## DATA UNDER STUDY
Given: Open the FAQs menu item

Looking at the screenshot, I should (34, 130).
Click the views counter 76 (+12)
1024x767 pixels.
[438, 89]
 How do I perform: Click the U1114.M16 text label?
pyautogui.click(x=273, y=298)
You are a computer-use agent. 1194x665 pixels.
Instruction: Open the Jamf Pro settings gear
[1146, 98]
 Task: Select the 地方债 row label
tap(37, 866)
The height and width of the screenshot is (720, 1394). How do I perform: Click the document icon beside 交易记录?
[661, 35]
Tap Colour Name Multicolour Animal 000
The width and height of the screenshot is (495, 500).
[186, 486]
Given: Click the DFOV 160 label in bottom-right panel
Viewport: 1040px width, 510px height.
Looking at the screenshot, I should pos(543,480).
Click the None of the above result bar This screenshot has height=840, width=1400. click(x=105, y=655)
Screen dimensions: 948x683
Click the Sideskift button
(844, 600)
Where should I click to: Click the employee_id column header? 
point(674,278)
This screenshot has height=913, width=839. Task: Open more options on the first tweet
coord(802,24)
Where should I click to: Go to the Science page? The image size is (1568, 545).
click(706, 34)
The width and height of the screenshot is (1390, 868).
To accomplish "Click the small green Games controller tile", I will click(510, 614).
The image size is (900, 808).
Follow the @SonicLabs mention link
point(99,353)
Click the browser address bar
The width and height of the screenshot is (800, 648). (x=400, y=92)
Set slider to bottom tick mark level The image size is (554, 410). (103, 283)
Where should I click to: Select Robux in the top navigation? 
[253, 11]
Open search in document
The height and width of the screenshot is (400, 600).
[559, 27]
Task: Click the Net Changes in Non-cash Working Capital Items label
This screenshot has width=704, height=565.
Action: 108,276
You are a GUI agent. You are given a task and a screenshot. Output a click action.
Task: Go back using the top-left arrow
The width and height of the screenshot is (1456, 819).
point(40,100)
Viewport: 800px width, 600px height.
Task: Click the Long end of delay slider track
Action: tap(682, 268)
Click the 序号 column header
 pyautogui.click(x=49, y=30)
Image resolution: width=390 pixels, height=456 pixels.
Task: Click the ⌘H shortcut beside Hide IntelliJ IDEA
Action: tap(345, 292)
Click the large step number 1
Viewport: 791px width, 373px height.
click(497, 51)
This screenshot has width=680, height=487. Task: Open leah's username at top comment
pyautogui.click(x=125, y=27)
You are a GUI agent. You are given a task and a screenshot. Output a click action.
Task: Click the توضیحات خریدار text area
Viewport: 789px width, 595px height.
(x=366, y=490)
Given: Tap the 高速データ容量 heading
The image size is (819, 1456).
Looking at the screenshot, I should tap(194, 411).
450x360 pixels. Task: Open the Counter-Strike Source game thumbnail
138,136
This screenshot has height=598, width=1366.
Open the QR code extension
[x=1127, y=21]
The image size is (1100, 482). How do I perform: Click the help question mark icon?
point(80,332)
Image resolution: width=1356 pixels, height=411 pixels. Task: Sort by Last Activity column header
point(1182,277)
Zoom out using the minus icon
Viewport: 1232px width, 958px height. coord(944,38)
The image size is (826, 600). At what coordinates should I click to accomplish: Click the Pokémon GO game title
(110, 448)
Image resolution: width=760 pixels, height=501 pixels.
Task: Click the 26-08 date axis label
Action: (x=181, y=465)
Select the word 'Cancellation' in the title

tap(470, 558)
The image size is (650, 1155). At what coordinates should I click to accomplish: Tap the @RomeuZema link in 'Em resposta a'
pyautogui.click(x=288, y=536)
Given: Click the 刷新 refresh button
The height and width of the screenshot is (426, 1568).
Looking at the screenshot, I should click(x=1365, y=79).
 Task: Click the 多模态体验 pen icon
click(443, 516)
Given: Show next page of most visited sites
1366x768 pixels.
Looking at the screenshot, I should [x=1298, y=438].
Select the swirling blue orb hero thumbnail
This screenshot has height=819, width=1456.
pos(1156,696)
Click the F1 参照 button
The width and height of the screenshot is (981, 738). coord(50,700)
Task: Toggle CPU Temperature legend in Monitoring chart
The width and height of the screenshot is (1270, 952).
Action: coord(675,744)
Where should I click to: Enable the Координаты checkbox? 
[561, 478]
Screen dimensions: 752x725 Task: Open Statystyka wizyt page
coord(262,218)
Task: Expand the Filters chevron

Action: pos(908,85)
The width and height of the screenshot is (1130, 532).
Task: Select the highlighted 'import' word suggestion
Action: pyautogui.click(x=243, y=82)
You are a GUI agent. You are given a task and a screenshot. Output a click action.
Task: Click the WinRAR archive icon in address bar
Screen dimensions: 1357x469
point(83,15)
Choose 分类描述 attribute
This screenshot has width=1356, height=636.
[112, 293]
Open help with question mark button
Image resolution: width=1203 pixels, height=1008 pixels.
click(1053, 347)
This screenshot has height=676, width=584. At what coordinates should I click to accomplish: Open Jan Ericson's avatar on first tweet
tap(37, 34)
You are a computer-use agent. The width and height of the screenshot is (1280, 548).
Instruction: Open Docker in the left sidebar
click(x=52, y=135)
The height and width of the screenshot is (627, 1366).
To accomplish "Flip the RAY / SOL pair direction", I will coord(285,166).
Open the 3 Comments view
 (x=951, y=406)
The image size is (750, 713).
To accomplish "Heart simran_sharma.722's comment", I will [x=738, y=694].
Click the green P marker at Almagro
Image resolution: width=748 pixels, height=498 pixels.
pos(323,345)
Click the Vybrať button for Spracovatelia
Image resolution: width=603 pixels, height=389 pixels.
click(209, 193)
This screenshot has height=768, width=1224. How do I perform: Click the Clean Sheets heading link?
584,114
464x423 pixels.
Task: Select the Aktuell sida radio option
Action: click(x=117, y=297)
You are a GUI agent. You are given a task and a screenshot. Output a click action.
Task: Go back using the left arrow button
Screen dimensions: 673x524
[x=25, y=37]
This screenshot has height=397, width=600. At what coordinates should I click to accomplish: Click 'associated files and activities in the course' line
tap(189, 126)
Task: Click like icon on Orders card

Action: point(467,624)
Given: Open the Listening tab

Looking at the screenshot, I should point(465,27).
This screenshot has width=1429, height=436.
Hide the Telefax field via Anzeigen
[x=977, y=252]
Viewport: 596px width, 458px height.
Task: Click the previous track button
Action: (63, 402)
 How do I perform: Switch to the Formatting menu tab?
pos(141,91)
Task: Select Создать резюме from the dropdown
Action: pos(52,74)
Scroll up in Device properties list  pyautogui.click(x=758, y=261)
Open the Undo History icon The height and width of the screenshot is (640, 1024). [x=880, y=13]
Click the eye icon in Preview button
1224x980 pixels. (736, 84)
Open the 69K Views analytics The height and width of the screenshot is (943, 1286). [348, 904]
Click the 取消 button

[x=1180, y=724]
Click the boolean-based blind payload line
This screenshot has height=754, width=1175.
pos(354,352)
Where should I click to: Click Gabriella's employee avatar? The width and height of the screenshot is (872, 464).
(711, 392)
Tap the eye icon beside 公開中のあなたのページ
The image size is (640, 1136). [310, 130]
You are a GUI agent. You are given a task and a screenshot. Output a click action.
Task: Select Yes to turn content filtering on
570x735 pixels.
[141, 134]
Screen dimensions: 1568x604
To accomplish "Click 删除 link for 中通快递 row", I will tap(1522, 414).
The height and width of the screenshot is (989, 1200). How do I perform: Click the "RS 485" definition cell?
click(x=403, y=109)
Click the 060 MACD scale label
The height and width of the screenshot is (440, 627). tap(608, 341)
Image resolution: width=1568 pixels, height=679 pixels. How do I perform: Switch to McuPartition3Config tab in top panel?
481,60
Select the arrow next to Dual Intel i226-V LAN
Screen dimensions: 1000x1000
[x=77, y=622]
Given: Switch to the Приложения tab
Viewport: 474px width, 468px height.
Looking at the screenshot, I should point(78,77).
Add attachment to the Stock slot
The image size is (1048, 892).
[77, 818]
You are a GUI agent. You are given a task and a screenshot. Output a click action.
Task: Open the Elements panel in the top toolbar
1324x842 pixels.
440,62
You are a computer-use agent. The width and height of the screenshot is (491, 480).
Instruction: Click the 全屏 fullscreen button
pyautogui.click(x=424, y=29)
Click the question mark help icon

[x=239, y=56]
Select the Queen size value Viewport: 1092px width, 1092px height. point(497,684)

## EXERCISE AIM
Return exactly the lines from the line holding "is (491, 480)." to the last line of the data, with both of those lines included and nothing added.

## OUTPUT
You are a computer-use agent. The width and height of the screenshot is (491, 480).
Instruction: Click the 全屏 fullscreen button
pyautogui.click(x=424, y=29)
Click the question mark help icon

[x=239, y=56]
Select the Queen size value Viewport: 1092px width, 1092px height. point(497,684)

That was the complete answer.